Fayetteville apartment tenants who do not have immediate access to recycling might use other resources such as drop-off centers. Fayetteville has two designated drop-off centers: one on South Happy Hollow Road and another on North Street at the Marion Orton Recycling Center.
Worsening the problem, some people use recycling bins incorrectly, and they fill them with waste that cannot be recycled, said Stephen Robbins, a route supervisor for Fayetteville’s Recycling and Trash Collection Division.
Fayetteville offers recycling containers called battleships in parking lots and open spaces that cars can pull up to, with different slots for different materials, Robbins said. Apartment complexes often use these containers, and Robbins thinks the price is not too steep, he said.
People who live in the Champion’s Club apartment complex, located on Razorback Road, do not have access to on-site recycling because of the service’s cost, said Courtney King, property manager of Champion’s Club.
“We have looked into it in the past, and through the city, it is a very large cost,” King said.

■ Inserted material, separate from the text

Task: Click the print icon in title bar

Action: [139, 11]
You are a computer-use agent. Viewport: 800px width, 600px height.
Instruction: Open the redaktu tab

One 30-cubic-yard recycling container costs $1 for every apartment unit in a complex. This cost includes the setup and collection of the waste in the container, said Andrew Cook, a commercial representative for Fayetteville’s Recycling and Trash Collection Division.
Beginning April 22, Fayetteville will provide free recycling bins to apartments as long as the complex purchases a collection unit, Cook said.
Varsity House apartment complex residents do not have access to an on-site recycling resources. Management officials are in the process of getting a recycling drop-off unit for the apartments, said Emily Young, a leasing manager at Varsity House.
“It had been something that was on our minds for quite a while, and we started doing resident polls a few months ago,” Young said. “Residents were overwhelmingly interested.”
People who live in apartments at the Vue on Stadium Drive do not have an on-site recycling drop off because of the space the container requires, said Grier Blaylock, assistant property manager at the Vue.
“At this moment, we don’t have a good location for (the container),” Blaylock said. “We don’t want to jeopardize any resident parking spaces to accommodate it.”
The Vue’s management is looking into alternate recycling resources to provide its tenants, Blaylock said, but they do not have anything specific planned.
Management officials from the Cardinal apartment complex and Atmosphere apartment complex declined to comment on the recycling resources they offer.
Sophomore Josh Buercklin, who is majoring in poultry science, lives in a Hawg Rent apartment complex on Martin Luther King Jr. Boulevard. This apartment complex does not offer on-site recycling drop-off to its tenants, so the only way people who live there can recycle is to go to one of the public drop-off locations around Fayetteville.
Buercklin and his roommate only use the drop-off locations, which is located less than three miles from the apartment complex, once per semester. Other than this, Buercklin thinks recycling is not easily accessible to him, so he and his roommate do not do it often, he said.
“A couple of times, we have saved up all of our recyclables, and my roommate takes it to the drop-off,” Buercklin said.